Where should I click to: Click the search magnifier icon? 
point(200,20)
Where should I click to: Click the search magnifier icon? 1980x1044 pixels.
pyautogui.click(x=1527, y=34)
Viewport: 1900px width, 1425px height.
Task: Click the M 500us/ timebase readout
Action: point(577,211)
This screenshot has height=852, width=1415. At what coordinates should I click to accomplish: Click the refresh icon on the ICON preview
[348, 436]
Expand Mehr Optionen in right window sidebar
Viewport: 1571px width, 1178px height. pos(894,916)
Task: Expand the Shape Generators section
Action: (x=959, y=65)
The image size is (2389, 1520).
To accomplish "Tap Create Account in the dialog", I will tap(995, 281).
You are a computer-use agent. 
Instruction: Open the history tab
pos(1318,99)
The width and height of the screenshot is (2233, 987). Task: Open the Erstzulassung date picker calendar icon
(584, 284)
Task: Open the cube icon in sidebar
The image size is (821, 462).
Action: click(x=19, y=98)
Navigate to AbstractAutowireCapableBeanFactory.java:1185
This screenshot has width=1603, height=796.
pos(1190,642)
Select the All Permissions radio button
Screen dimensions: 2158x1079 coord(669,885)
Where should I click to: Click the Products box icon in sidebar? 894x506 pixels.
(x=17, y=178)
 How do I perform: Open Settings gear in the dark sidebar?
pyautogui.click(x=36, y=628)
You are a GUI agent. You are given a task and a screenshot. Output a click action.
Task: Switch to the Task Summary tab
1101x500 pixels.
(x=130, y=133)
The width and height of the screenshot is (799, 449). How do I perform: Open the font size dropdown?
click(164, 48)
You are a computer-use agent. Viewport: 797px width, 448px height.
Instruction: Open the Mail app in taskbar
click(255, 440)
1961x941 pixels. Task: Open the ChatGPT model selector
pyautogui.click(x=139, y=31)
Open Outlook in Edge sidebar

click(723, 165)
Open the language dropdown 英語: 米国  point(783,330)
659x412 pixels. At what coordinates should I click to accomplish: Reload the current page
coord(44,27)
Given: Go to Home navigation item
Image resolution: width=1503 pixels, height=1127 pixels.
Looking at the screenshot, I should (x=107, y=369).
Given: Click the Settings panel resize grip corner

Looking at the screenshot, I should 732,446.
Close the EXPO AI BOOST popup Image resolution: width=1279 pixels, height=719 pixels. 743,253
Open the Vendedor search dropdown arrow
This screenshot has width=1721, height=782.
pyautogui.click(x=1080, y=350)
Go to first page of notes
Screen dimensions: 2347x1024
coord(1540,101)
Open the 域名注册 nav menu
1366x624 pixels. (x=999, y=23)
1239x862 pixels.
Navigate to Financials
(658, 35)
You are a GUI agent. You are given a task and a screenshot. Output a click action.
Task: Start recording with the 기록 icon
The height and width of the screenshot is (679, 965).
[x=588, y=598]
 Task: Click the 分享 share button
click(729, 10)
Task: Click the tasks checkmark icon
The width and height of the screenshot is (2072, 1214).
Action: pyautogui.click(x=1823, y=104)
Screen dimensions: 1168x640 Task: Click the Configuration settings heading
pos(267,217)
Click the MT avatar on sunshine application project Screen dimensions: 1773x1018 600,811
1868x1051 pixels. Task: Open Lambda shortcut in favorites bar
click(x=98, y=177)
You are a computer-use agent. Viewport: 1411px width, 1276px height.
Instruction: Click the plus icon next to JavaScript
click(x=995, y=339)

• [Requirement]
Copy the line containing "Screen dimensions: 1168x640" exactly. Then copy every line after it through the end of the listing, and nothing more.

• [Answer box]
Screen dimensions: 1168x640 Task: Click the Configuration settings heading
pos(267,217)
Click the MT avatar on sunshine application project Screen dimensions: 1773x1018 600,811
1868x1051 pixels. Task: Open Lambda shortcut in favorites bar
click(x=98, y=177)
You are a computer-use agent. Viewport: 1411px width, 1276px height.
Instruction: Click the plus icon next to JavaScript
click(x=995, y=339)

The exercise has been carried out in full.